GoBD – Grundsätze ordnungsmäßiger Buchführung und Datenverwaltung
Die GoBD (Grundsätze zur ordnungsmäßigen Führung und Aufbewahrung von Büchern, Aufzeichnungen und Unterlagen in elektronischer Form sowie zum Datenzugriff) sind Verwaltungsanweisungen des Bundesfinanzministeriums. Sie legen fest, wie digitale Buchführungsunterlagen und Belege korrekt aufzuzeichnen, zu speichern und aufzubewahren sind.
Kernpflichten der GoBD
Die GoBD fordern Unveränderlichkeit, Nachvollziehbarkeit und Vollständigkeit aller aufzeichnungspflichtigen Geschäftsvorfälle.
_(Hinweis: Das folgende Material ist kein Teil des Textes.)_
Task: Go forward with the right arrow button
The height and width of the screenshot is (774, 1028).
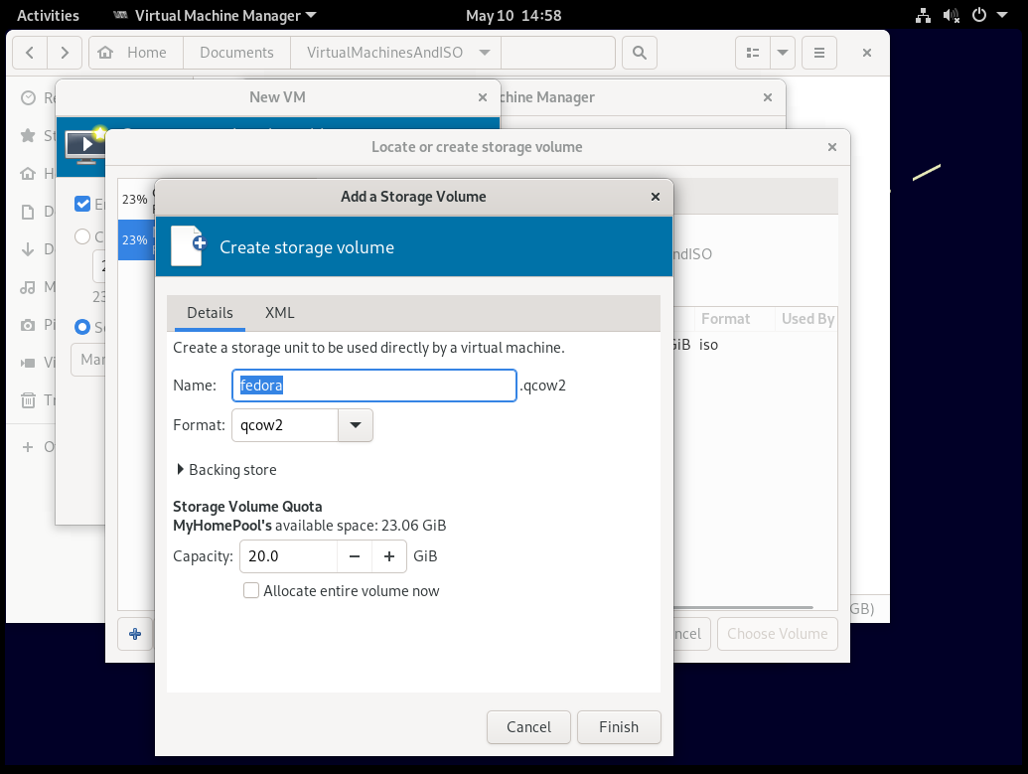Action: (65, 53)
Elektronische Belege – also auch digitale Rechnungen und Angebote – müssen im Original aufbewahrt werden und dürfen nicht nachträglich verändert werden.
Aufbewahrungsfristen: Handelsbücher, Inventare, Bilanzen, Jahresabschlüsse und Lageberichte: 10 Jahre. Handels- und Geschäftsbriefe sowie Buchungsbelege: 6 Jahre.
Relevanz für Handwerksbetriebe
Handwerksbetriebe, die Rechnungen, Lieferscheine und Korrespondenz digital verwalten, sind an die GoBD gebunden. Wichtig: Auch E-Mails, die Geschäftsbriefe darstellen, müssen archiviert werden. Der Wechsel von Papier zu digitaler Buchführung ist möglich, wenn die GoBD-Anforderungen erfüllt sind.
Eine ordentliche digitale Ablage von Projekten, Anfragen und Belegen – wie sie BauOffice ermöglicht – erleichtert die Erfüllung der Aufbewahrungspflichten erheblich.
GoBD-konforme digitale Prozesse einrichten
Wichtige Maßnahmen: Belege sofort nach Entstehung digital erfassen und unveränderlich speichern, Änderungen protokollieren (Audit-Trail), Zugriff für Betriebsprüfer sicherstellen. Cloud-Lösungen mit manipulationssicherem Protokoll erleichtern die Einhaltung dieser Anforderungen.